Die Koblenzer attackierten hoch und setzten den Gegner damit immer wieder unter Druck. Das frühe Pressing machte sich in der 13. Spielminute bezahlt. Nach einer Balleroberung am gegnerischen Strafraum passte Eldin Hadzic die Kugel zu Abdullei, der alleine vor Torwart Maass nervenstark zum 1:0 vollstreckte.

Nach der verdienten Koblenzer Führung kam Bingen zu einem kurzen Zwischenhoch. Doch bis auf eine scharfe Linksflanke von Dennis Desousa, die im Zentrum keinen Abnehmer fand (24.), und Vllaznim Dautajs Abschluss mit dem Rücken zum Tor (26.) blieben die Gastgeber im ersten Durchgang harmlos. Ganz im Gegensatz dazu präsentierte sich die TuS an diesem Nachmittag eiskalt vor dem gegnerischen Tor. Einen Freistoß von Gonzalez aus dem Halbfeld spitzelte Michael Stahl am zweiten Pfosten ins kurze Eck – das 2:0 nach einer halben Stunde.

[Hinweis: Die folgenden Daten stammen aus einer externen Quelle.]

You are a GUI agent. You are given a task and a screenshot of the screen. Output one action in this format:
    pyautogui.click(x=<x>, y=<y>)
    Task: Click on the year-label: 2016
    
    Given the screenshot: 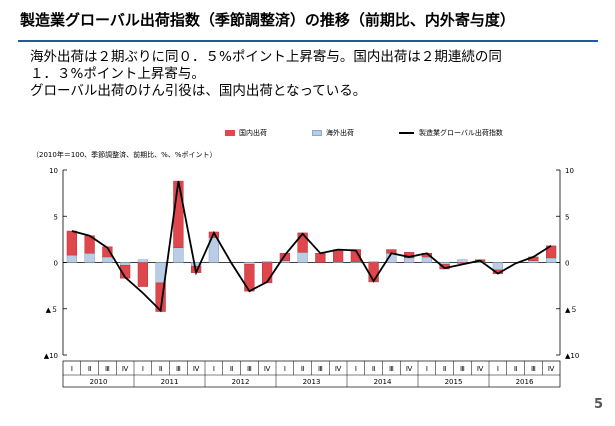 What is the action you would take?
    pyautogui.click(x=525, y=382)
    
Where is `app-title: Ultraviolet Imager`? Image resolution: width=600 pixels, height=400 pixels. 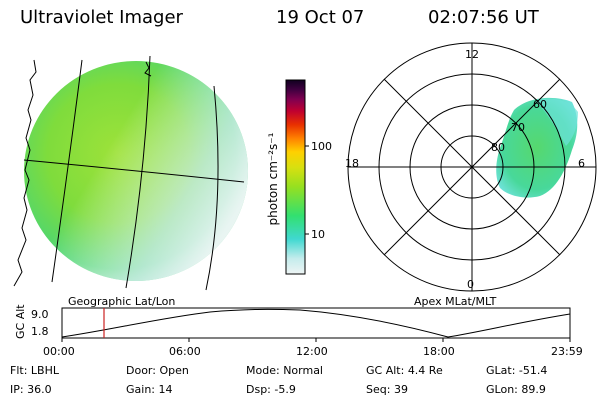
app-title: Ultraviolet Imager is located at coordinates (102, 18).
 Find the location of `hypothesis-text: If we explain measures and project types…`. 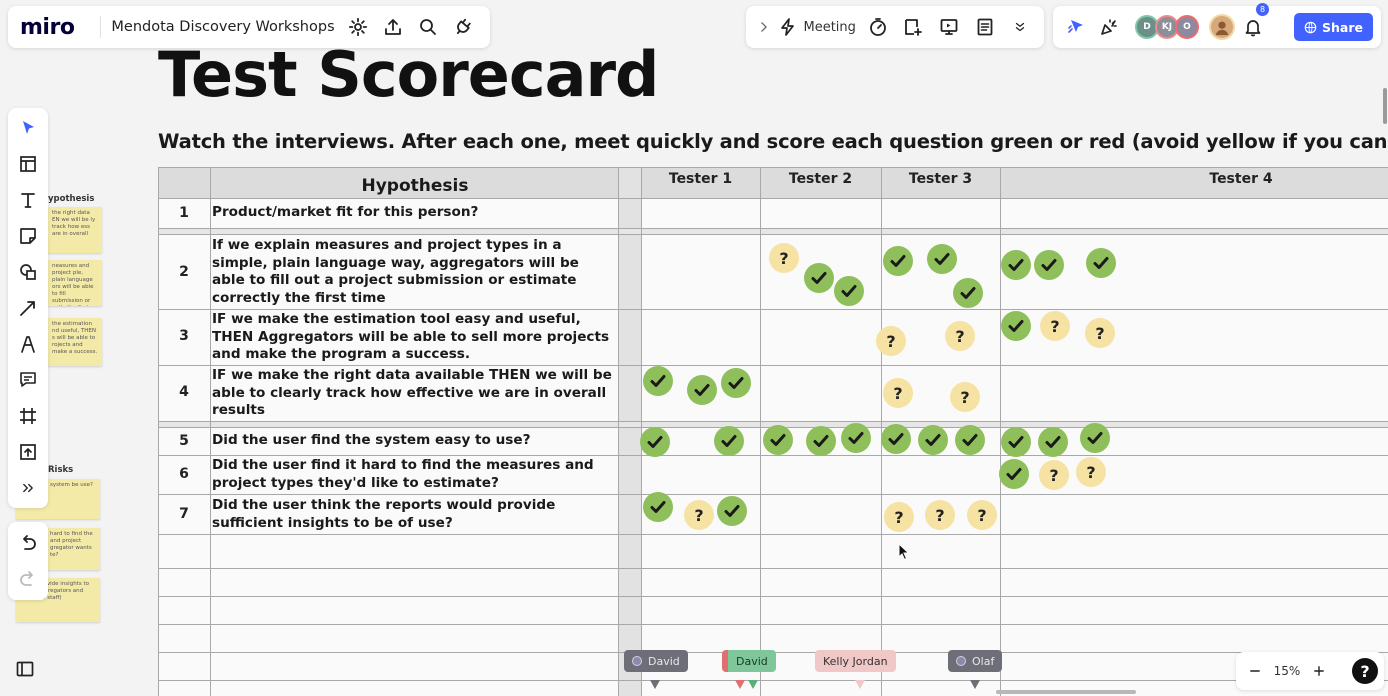

hypothesis-text: If we explain measures and project types… is located at coordinates (396, 272).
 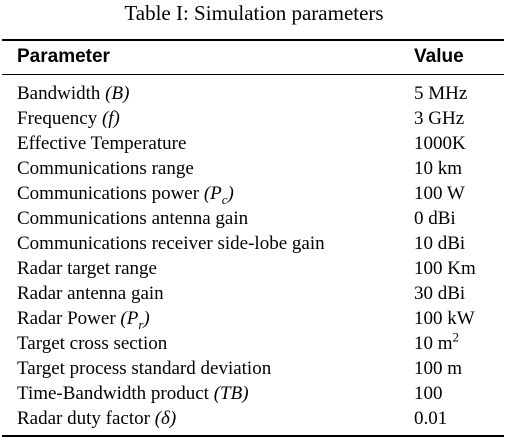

Bis zum Pausenpfiff kontrollierte das Team von TuS-Trainer Anel Dzaka die Begegnung. Die Schängel hatten Spiel und Gegner im Griff und waren die bestimmende Mannschaft auf dem Platz. Kurz vor der Halbzeit sorgte Könighaus noch einmal für Torgefahr. Sein Freistoß flog an Freund und Feind vorbei und hätte fast Keeper Maass überrascht, der mit einer unkonventionellen Abwehr Schlimmeres für die Hassia verhinderte (45.).

Wie schon im ersten Durchgang dauerte es auch nach dem Seitenwechsel nicht lange bis zur ersten gefährlichen Koblenzer Torannäherung. Abdullei hatte nach starkem Zuspiel von Daniel von der Bracke das 3:0 und damit die vorzeitige Entscheidung auf dem Fuß, doch sein Abschluss war nicht druckvoll genug (49.). Danach wurde Bingen von Minute zu Minute immer stärker und der bis dahin kaum geforderte Dieter Paucken geriet zunehmend unter Beschuss. Sowohl beim Versuch von Dautaj aus halbrechter Position (52.) als auch beim Kopfball von Antonio Serratore (55.) war der sichere Koblenzer Schlussmann zur Stelle. Machtlos war Paucken dagegen nach knapp einer Stunde, als Dautaj eine Hereingabe von links zum 1:2 verwertete (59.).

Nach dem Anschlusstreffer witterte Bingen Morgenluft. Immer wieder tauchten die Gastgeber nun gefährlich am und im Koblenzer Strafraum auf, doch in diesen Minuten war es vor allem der aufmerksame von der Bracke, auf den mit starken Rettungstaten in der Defensive Verlass war. Aber auch Nebenmann Stahl bei einem Binger Angriff über rechts (66.) und Könighaus gegen Axel Neumann (68.) hatten entscheidenden Anteil daran, die Gefahr vom eigenen Tor fernzuhalten.

Auf der Gegenseite sorgten Stahl mit einem direkten Freistoß aus relativ spitzem Winkel (70.) und Abdullei per Kopf (77.) für Entlastung bei den Schängeln. Der Abpfiff rückte näher, doch noch mussten die Koblenzer hochkonzentriert bleiben, denn in einer heißen Schlussphase erhöhte Bingen noch einmal den Druck. Sieben Minuten vor dem Ende war es Dominik Kranz, der einen Eckball von links nur knapp am Tor vorbeiköpfte. Als kurz darauf dann Christian Klöckner frei vor Paucken auftauchte, lag der Binger Ausgleich eigentlich schon in der Luft. Doch Teufelskerl Paucken zeigte einmal mehr sein ganzes Können und bewahrte seine Mannschaft mit einer starken Fußabwehr vor dem 2:2 (87.).

Bange Minuten galt es für die TuS zu überstehen, ehe Alen Muharemi die Schängel mit einem Traumtor erlöste. Der Joker chippte den Ball über Torwart Maass hinweg unter die Latte – der 3:1-Endstand in der 90. Spielminute war perfekt.